Text shown:

# Don't Slay Me brother! Don't Slay Me.



## Blueridge Believer (Oct 31, 2007)

Tominthebox News Network - Religious Humor/Satire: Heckler at Benny Hinn Miracle Service: "Don't Slay Me brother!"


----------



## etexas (Oct 31, 2007)

That is funny!


----------



## Megaloo (Nov 15, 2007)

Why was this guy unconscious? Does Hinn have a pressure point system that put this guy out? 

"When Truden saw him coming he began to shout "Don't slay me brother! Don't slay me!" It was at that moment that Hinn reached down and touched Truden, immediately causing him to fall to the floor and shake violently. Everyone cheered and Hinn shouted "Hallelujah" and began singing the hymn "How Great Thou Art."

*Truden remained unconscious for the remainder of the service *and was escorted off the property only after all of the other worshipers had left. He was sternly warned not to come back again, or else Hinn would have to "slay him" again."

Or did they hold him down the rest of the service and gave him so ether...

Hmmmm....


----------



## etexas (Nov 15, 2007)

Megaloo said:


> Why was this guy unconscious? Does Hinn have a pressure point system that put this guy out?
> 
> "When Truden saw him coming he began to shout "Don't slay me brother! Don't slay me!" It was at that moment that Hinn reached down and touched Truden, immediately causing him to fall to the floor and shake violently. Everyone cheered and Hinn shouted "Hallelujah" and began singing the hymn "How Great Thou Art."
> 
> ...


Hmmm, indeed! I was wondering about that whole thing myself! Was he restrained? Was a pressure point hit? Was he in fact a "plant".


----------



## turmeric (Nov 15, 2007)

The Vulcan Death Grip?


----------



## Southern Presbyterian (Nov 15, 2007)

turmeric said:


> The Vulcan Death Grip?









Resistance is futile.


----------



## Megaloo (Nov 15, 2007)

turmeric said:


> The Vulcan Death Grip?



 DUHHHH!! Why didn't I think of that!!! Spock is the bomb!! That MUST be where the Hinnster gets his stuff...


----------



## Megaloo (Nov 15, 2007)

Southern Presbyterian said:


> turmeric said:
> 
> 
> > The Vulcan Death Grip?
> ...




Um...I'm sorry Mr. Southern Presbyterian, you're off on your "doctrine". I don't think the Borg had anything to do with it. Get with the program; it's all in the "1611" version of Star Trek. None of that New Age "Next Generation" stuff!!!


----------



## Cheshire Cat (Nov 15, 2007)

Classic. Don't Tase Me, brother! Don't Tase Me!


----------



## Southern Presbyterian (Nov 15, 2007)

Megaloo said:


> Southern Presbyterian said:
> 
> 
> > turmeric said:
> ...



Then you don't know your Vulcan philosophy very well. What about IDIC?


----------



## Megaloo (Nov 15, 2007)

OOOPSS! Correction. I did not compare all the "books" of Star Trek. Forgive me Mr. S.P. for my ignorance. I had to check the faithful Wikinpedia to enlighten my small pea size brain.


----------

Data excerpt:
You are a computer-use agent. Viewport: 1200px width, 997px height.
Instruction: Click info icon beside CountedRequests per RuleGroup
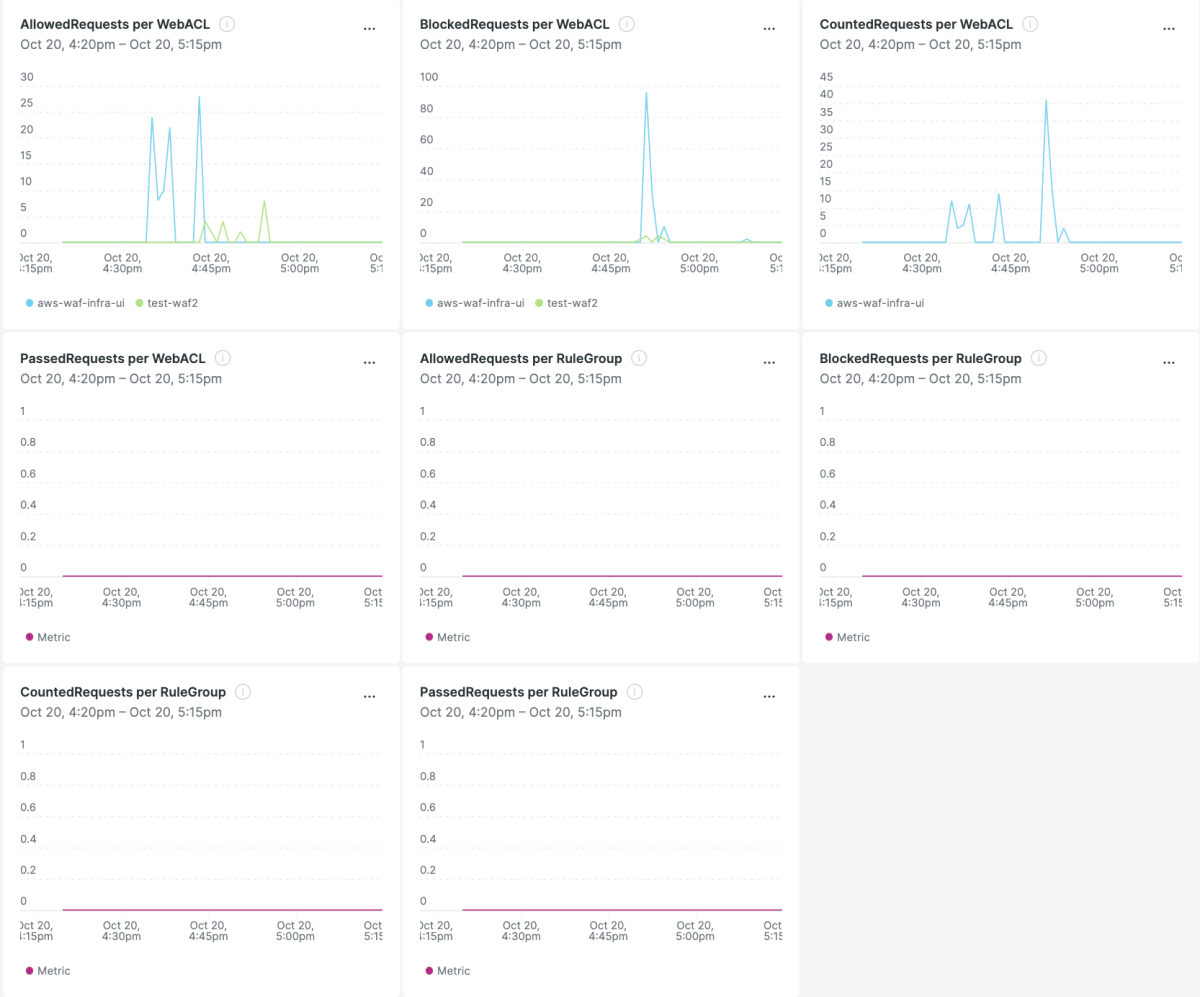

Problem to solve:
Answer these questions about the forum thread on the Benny Hinn satire:
(a) What hymn did Hinn begin singing after Truden fell to the floor?
(b) Which member first suggested the Vulcan Death Grip?
(c) On what date did Blueridge Believer post the opening message?

Response for this exercise:
(a) "How Great Thou Art"
(b) turmeric
(c) Oct 31, 2007